EXERCISE OBJECTIVE
Pick out each line in these entries that contains the string "agent".

DATA
----
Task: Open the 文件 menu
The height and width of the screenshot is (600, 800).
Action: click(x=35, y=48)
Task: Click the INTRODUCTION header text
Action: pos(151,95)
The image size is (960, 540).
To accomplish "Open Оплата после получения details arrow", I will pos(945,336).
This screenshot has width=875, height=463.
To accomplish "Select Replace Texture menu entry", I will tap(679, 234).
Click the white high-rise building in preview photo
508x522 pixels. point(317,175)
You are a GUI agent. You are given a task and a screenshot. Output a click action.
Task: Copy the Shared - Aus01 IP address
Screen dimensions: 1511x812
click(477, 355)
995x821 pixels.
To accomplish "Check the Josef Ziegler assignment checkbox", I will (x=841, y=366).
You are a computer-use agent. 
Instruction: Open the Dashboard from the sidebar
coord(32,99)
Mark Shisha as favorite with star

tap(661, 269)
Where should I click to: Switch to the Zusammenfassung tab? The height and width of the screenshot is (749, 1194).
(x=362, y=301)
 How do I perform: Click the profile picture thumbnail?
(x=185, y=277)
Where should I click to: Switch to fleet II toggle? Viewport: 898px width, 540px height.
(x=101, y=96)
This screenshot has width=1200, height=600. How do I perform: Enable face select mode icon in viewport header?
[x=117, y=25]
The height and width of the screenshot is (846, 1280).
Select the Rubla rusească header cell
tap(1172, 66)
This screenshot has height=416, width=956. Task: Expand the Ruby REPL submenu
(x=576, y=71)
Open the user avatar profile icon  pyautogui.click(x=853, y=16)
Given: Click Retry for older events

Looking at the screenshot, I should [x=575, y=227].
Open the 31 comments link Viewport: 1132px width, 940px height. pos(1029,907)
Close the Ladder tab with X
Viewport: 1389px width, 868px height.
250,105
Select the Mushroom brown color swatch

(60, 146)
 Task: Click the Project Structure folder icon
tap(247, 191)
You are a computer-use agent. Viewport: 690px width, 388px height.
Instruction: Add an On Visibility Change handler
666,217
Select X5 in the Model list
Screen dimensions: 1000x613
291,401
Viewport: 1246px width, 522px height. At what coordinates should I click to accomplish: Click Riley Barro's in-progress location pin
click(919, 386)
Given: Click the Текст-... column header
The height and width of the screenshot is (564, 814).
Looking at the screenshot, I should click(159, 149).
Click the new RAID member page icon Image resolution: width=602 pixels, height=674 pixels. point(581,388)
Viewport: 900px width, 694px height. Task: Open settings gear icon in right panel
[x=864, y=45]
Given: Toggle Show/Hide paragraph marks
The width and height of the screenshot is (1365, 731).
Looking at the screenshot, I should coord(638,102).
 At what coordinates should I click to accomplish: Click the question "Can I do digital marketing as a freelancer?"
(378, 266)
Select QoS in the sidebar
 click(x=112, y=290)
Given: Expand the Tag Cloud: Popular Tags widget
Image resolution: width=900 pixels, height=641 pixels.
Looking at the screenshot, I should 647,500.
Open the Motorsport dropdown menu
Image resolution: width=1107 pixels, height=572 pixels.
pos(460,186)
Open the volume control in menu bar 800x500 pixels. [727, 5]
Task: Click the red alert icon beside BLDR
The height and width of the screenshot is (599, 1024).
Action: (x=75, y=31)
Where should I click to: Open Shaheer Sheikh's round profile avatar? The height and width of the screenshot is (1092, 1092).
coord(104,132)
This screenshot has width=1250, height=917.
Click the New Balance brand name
----
TASK SOLUTION
You are a GUI agent. You are given a task and a screenshot. Output a click action.
You are a computer-use agent. 
You are a computer-use agent. Viewport: 690px width, 388px height.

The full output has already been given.